Illinois-Michigan Canal(⇒拡大)

 工事予算に急迫していたイリノイ州は、労働者に賃金の代わりに無償で土地を与えます。そこで、ダウンタウン南のシカゴ川沿いに多数のアイルランド系移民のコミュニティができました。

 その後、運河で輸送される貨物は、ダウンタウンの橋の橋桁が低すぎるために、手前で荷下ろしされることが多くなりました。この地にブリッジポートという名前がついたのもそのせいです。

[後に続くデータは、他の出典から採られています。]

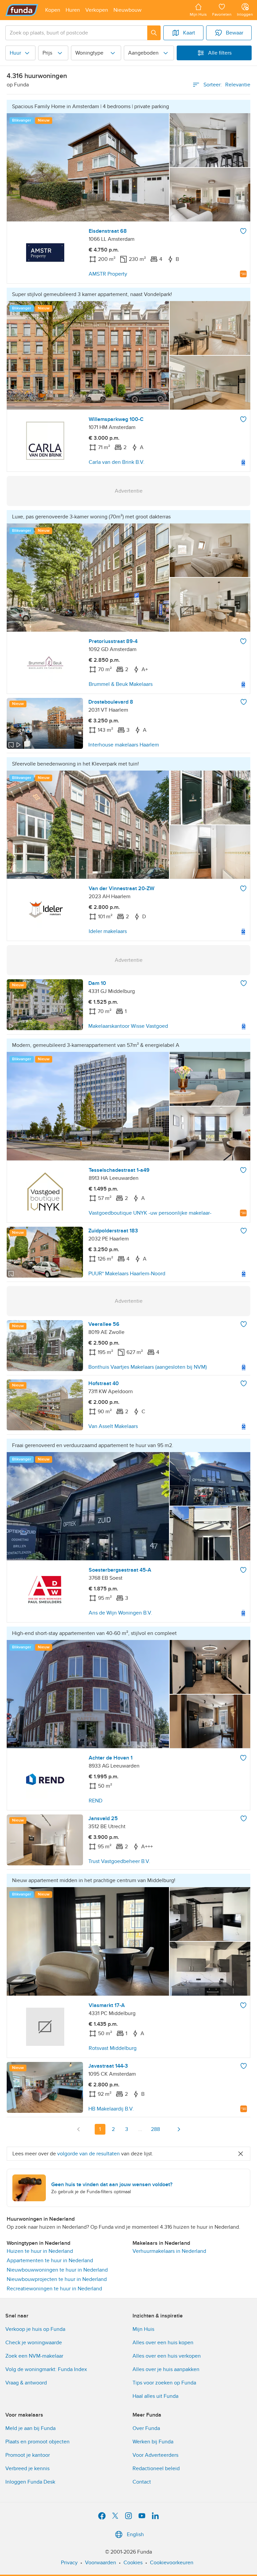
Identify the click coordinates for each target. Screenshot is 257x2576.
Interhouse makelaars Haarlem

 運河の完成後は、非アイルランド系移民もヨーロッパ各地からやってきました。イタリア系の大きなコミュニティもできました。 一時は、リトアチア・ダウンタウンと呼ばれた地区もあったそうです。


西海岸から中国系が移住


Chinatown (Wentworth Avenue)

 ダウンタウンのザ・ループにいた中国系移民が、ブリッジポートの北東部に引っ越してきたのは1920年代です。西海岸に移民した中国人労働者は、大陸横断鉄道をはじめ危険で過酷な鉄道建設工事の担い手でしたが、1870年代の不況を機に厳しい差別を受けるようになって東部や中西部に逃げてきました。

Buddhism & Catholic temples

 シカゴのチャイナタウンの規模はアメリカで第4位。横浜や神戸の中華街のように 、サーマック駅からウェントワース通りへの入り口には 立派な入場門(Chinatown (Cermak Road/ Wentworth Avenue))があります。広東省と香港や台湾出身の人々が多いようで、飲茶(ヤムチャ)や海鮮料理が特に評判です。

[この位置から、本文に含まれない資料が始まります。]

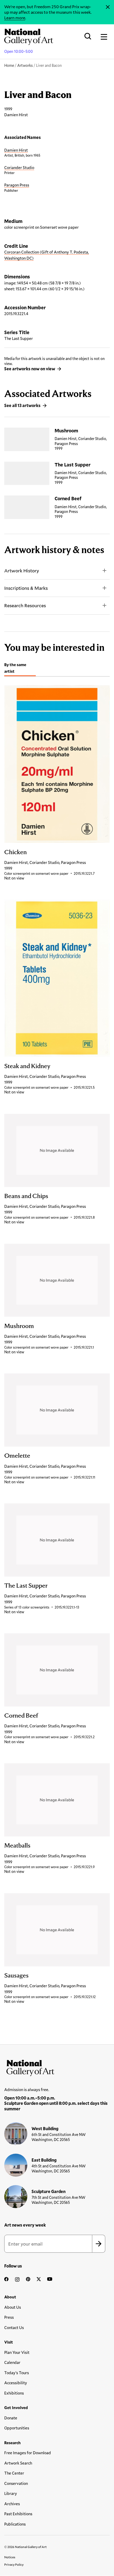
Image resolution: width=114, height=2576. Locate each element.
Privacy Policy (14, 2564)
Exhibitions (14, 2393)
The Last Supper (72, 464)
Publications (15, 2524)
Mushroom (66, 430)
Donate (10, 2417)
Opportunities (16, 2427)
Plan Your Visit (16, 2352)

US Cellular Field (Comisky Park)

 現代のブリッジポートには欧州系と中国系のコミュニティが混在していて、仏教寺院のすぐ隣に、ポーランド様式のカトリック聖堂が立っている風景も見られます。


ホワイトソックス球場では「粒コーンが名物」


 ブリッジポートには、ナショナル・リーグのホワイトソックスの本拠があります。先代の球場コミスキーパークは1991年に建て替えられ、2003年にはUSセルラー球場と改名されたのですが、未だに昔の名前を使う人の方が多くいます。

 シカゴには大リーグの球団が2つあるので何かにつけて比較されますが、北のカブズに比べてファンの忠誠心が低く、その分チケットは手に入りやすいそうです。土曜日のホームゲームの花火などのファンサービスはこちらの方が上で、ゆでとうもろこしと芯を取った粒コーンが名物。塩、バター、チーズ、ライム、レッドペッパーなどお好みの味付けでお召し上がりください。